International career^{‡}
- 2013–2014: Netherlands U15 / 3 / (0)
- 2014–2015: Netherlands U16 / 12 / (0)
- 2015–2016: Netherlands U17 / 12 / (0)
- 2016–2017: Netherlands U18 / 6 / (0)
- 2017: Netherlands U19 / 7 / (0)
- 2018: Netherlands U20 / 6 / (0)
- 2023–: Suriname / 7 / (0)

= Navajo Bakboord =

Surinamese footballer (born 1999)

Navajo Marcelino Bakboord (born 29 January 1999) is a footballer who plays as a right back for Eerste Divisie club RKC Waalwijk. Born in the Netherlands, he plays for the Suriname national team.

==Club career==
Bakboord made his Eerste Divisie debut for Jong Ajax on 1 December 2017 in a game against MVV. On 23 May 2019 it has been announced that Bakboord signed with Heracles Almelo. On 9 January 2025, Bakboord signed for League of Ireland Premier Division club Waterford. On 22 November 2025, he departed Waterford by mutual consent after making just 12 league appearances for the club.

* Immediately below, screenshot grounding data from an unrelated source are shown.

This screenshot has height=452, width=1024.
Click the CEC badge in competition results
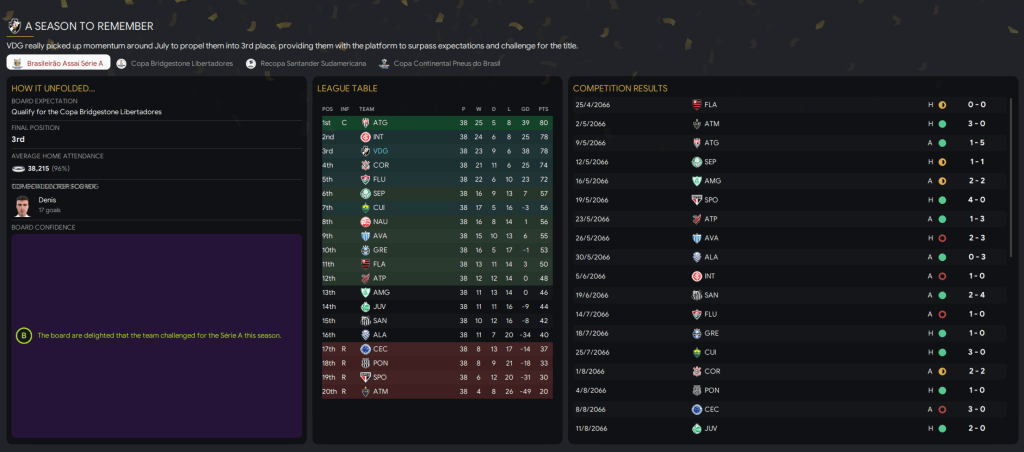[x=697, y=409]
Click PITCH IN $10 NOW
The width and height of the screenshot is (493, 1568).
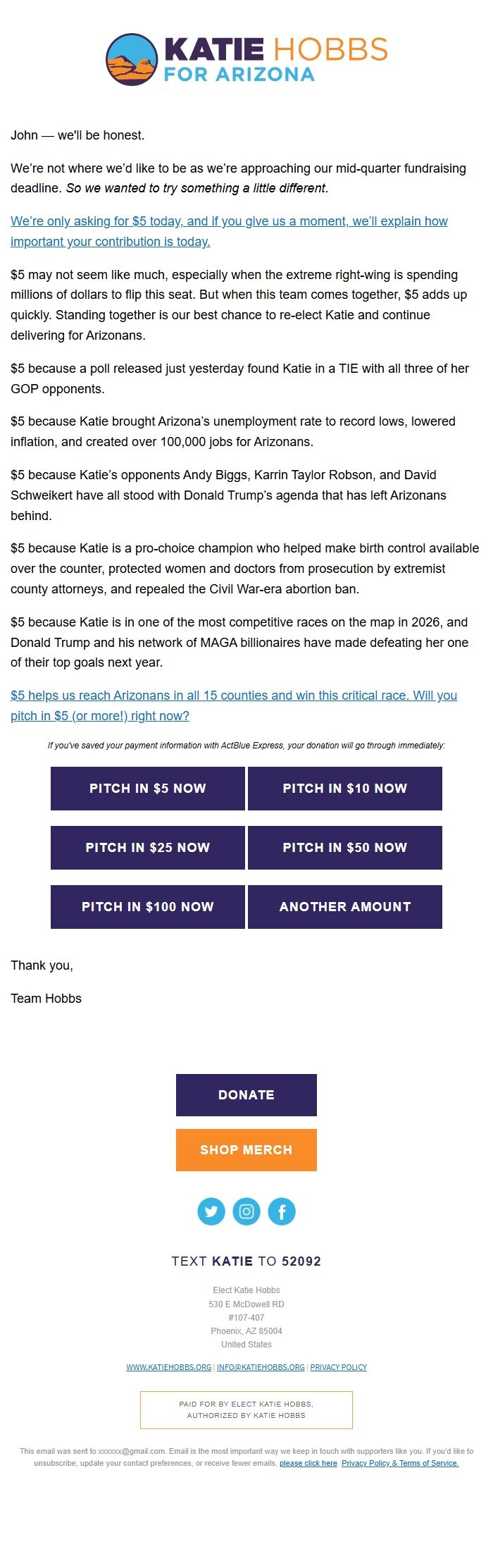344,789
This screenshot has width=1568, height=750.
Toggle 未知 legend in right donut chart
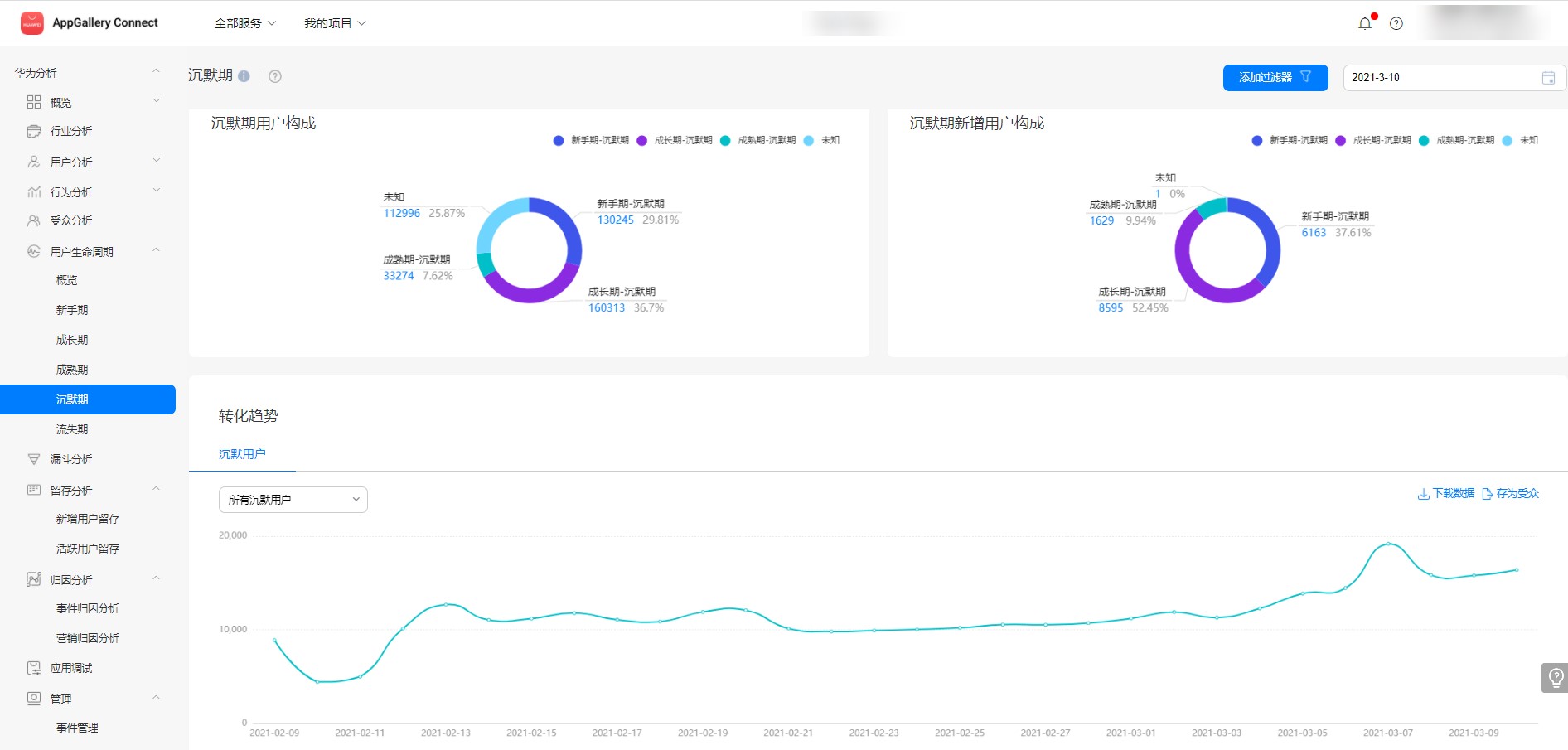[x=1521, y=141]
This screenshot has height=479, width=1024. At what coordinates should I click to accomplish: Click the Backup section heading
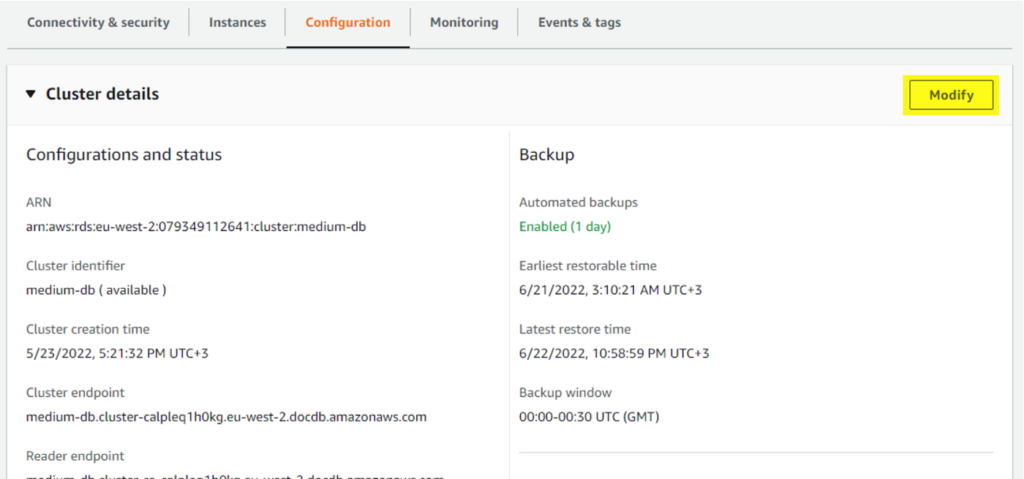tap(547, 155)
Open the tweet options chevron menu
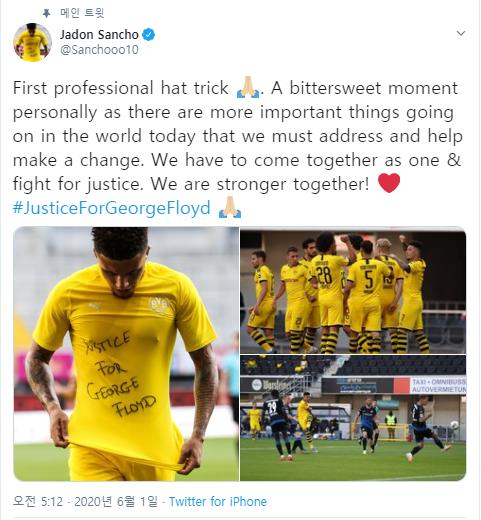481x520 pixels. coord(461,33)
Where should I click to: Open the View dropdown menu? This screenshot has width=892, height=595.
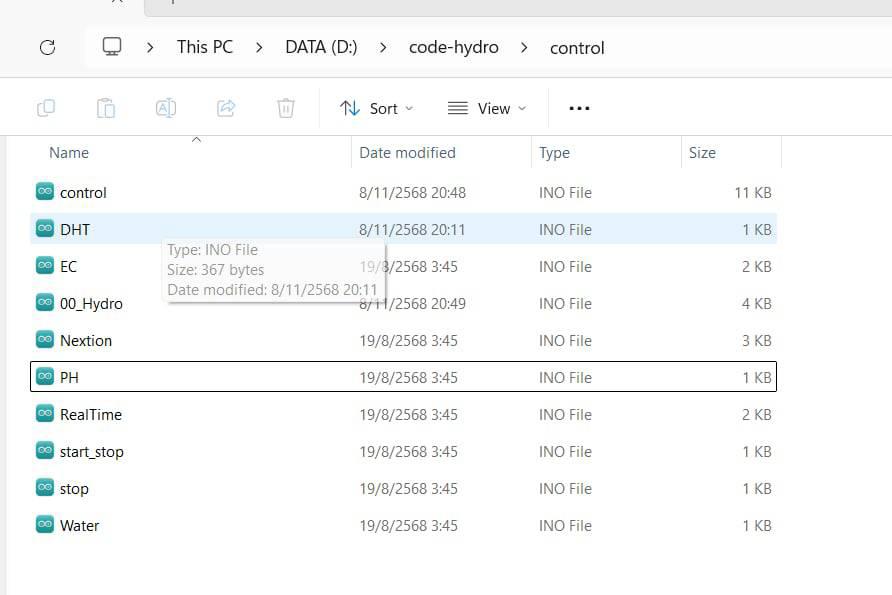coord(486,108)
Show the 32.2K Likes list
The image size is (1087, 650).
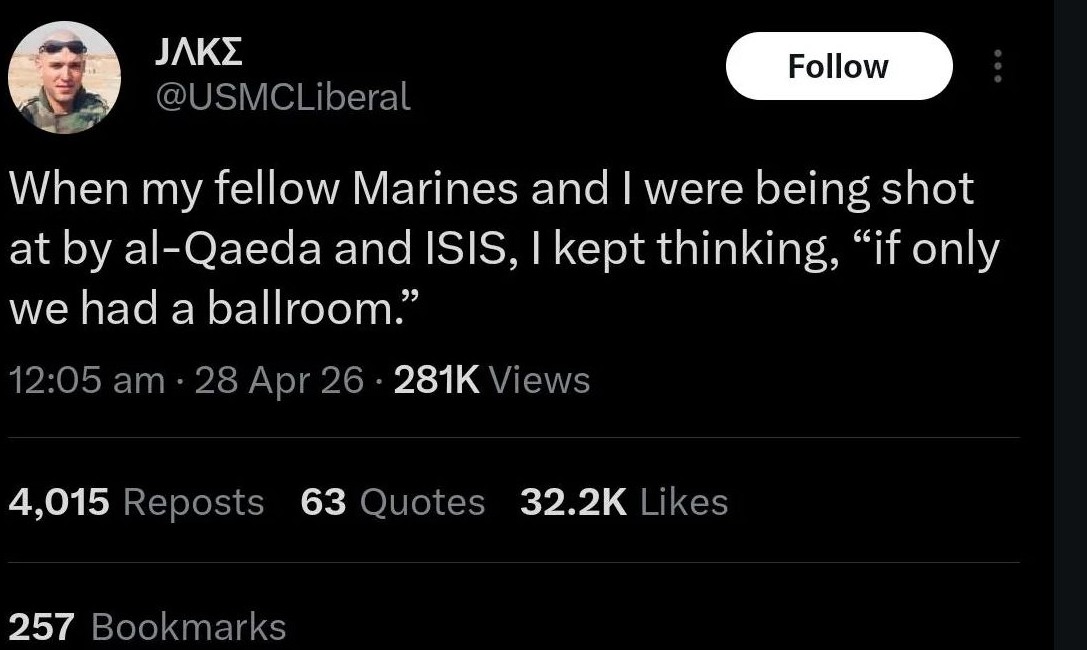click(x=624, y=502)
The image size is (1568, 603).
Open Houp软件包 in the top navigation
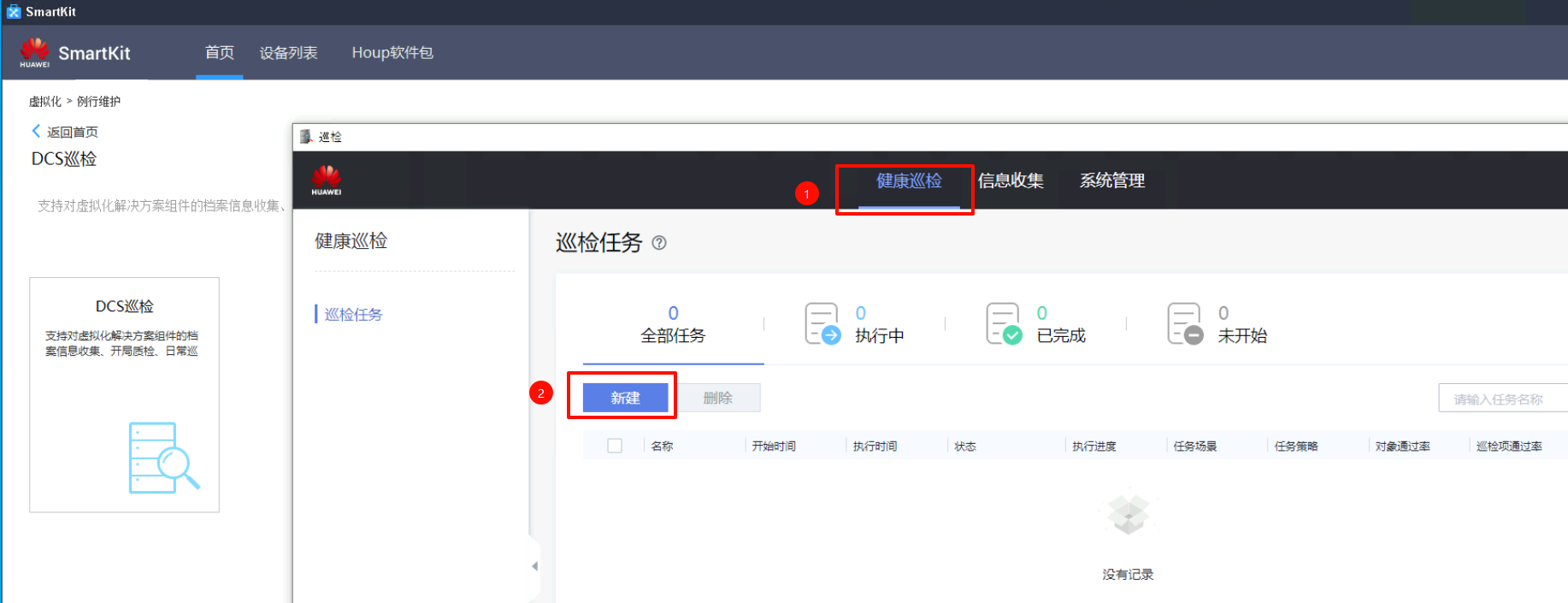[x=392, y=53]
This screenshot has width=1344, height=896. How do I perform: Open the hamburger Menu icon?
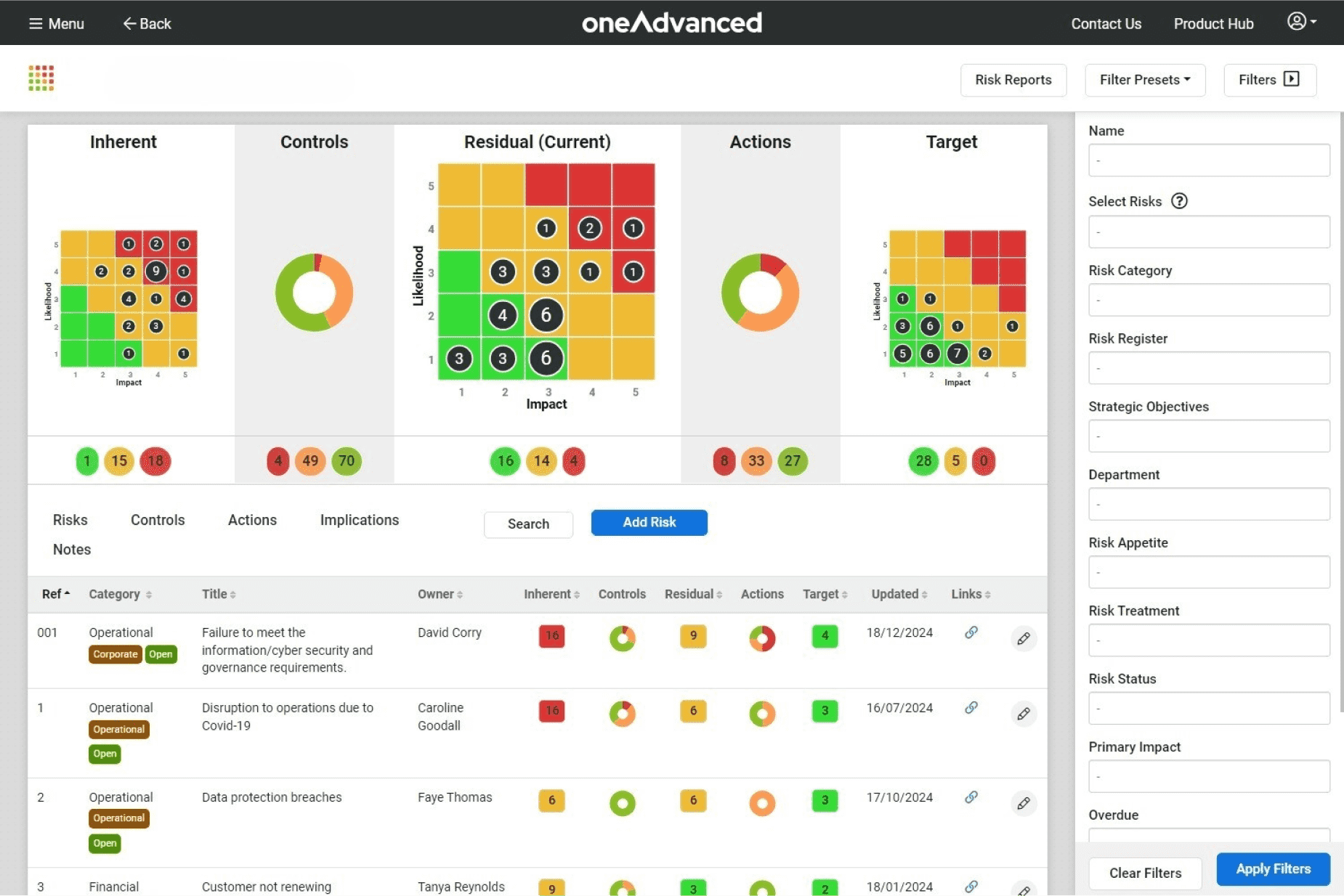pos(36,24)
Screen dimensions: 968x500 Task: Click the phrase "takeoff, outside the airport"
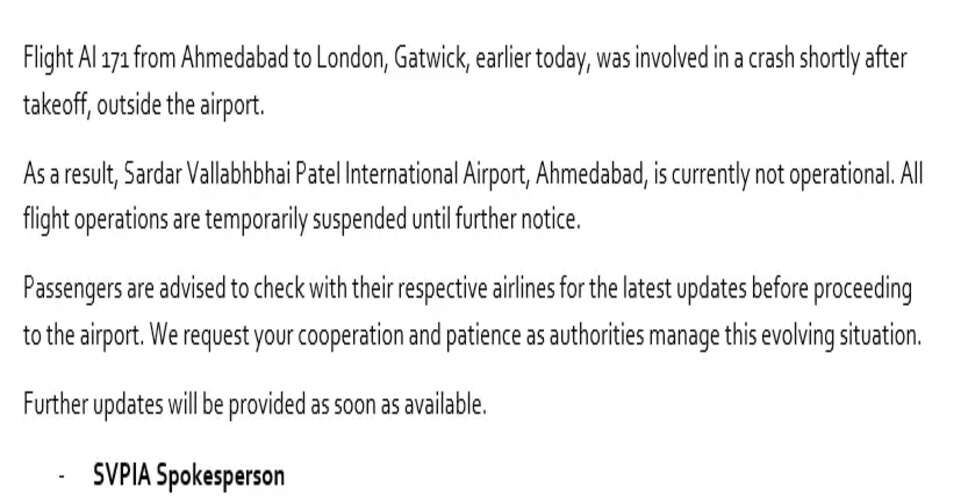point(142,105)
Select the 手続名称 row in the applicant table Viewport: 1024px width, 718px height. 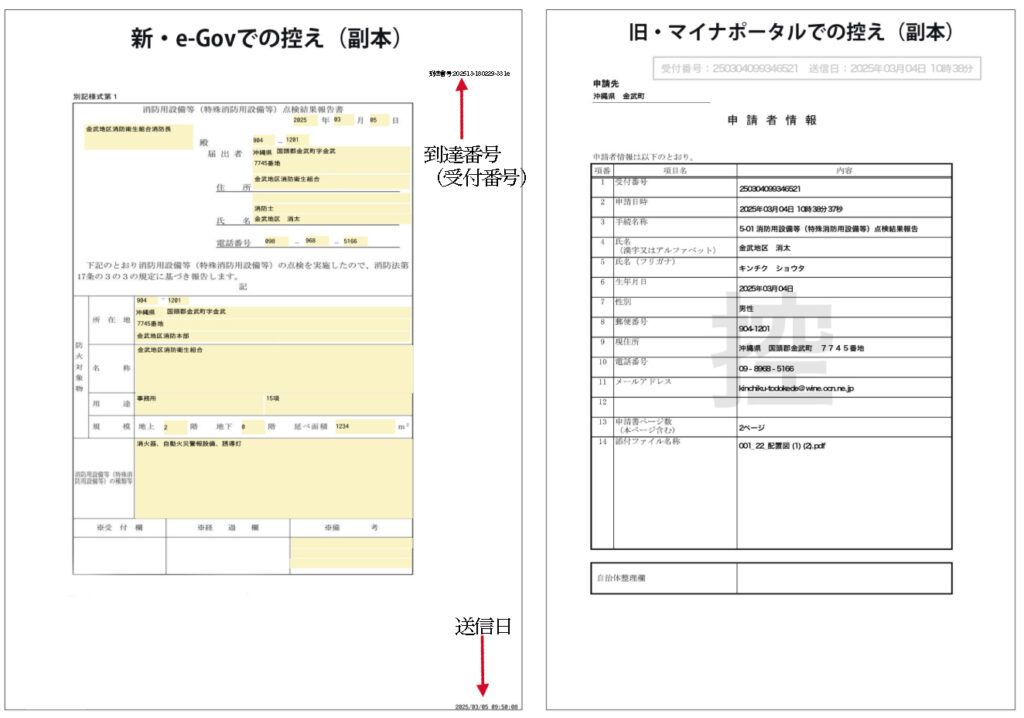770,226
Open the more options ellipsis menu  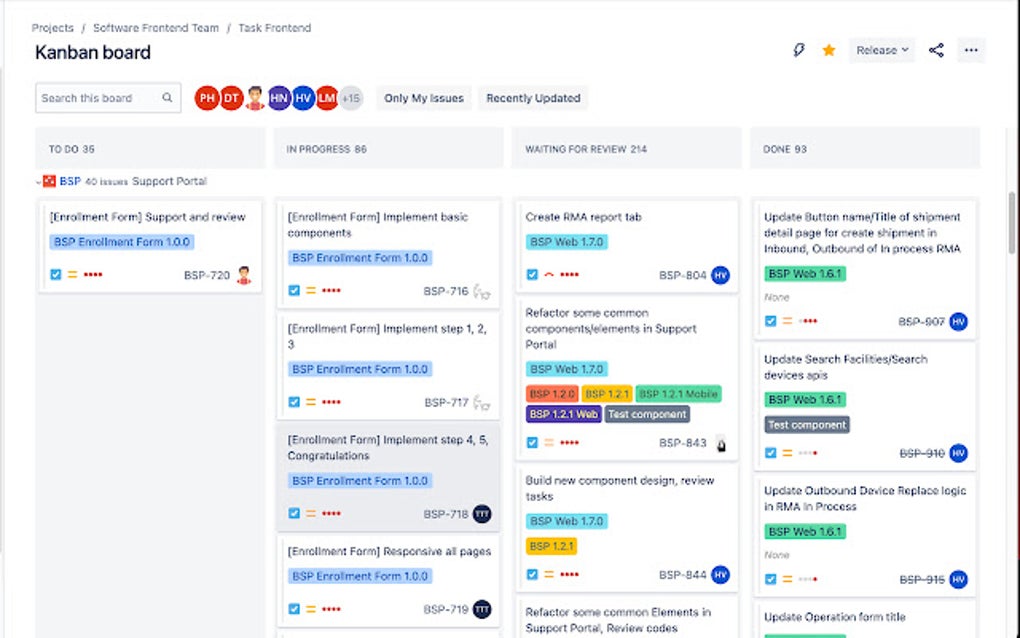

On 25 February 2026, he signed for Eerste Divisie club RKC Waalwijk until the end of the season.

==International career==
Born in the Netherlands, Bakboord is of Surinamese descent. He is a former youth international for the Netherlands, having played for them up to the Netherlands U20s. In June 2023, he switched to play for the Suriname national team for a set of 2023 CONCACAF Gold Cup qualification matches.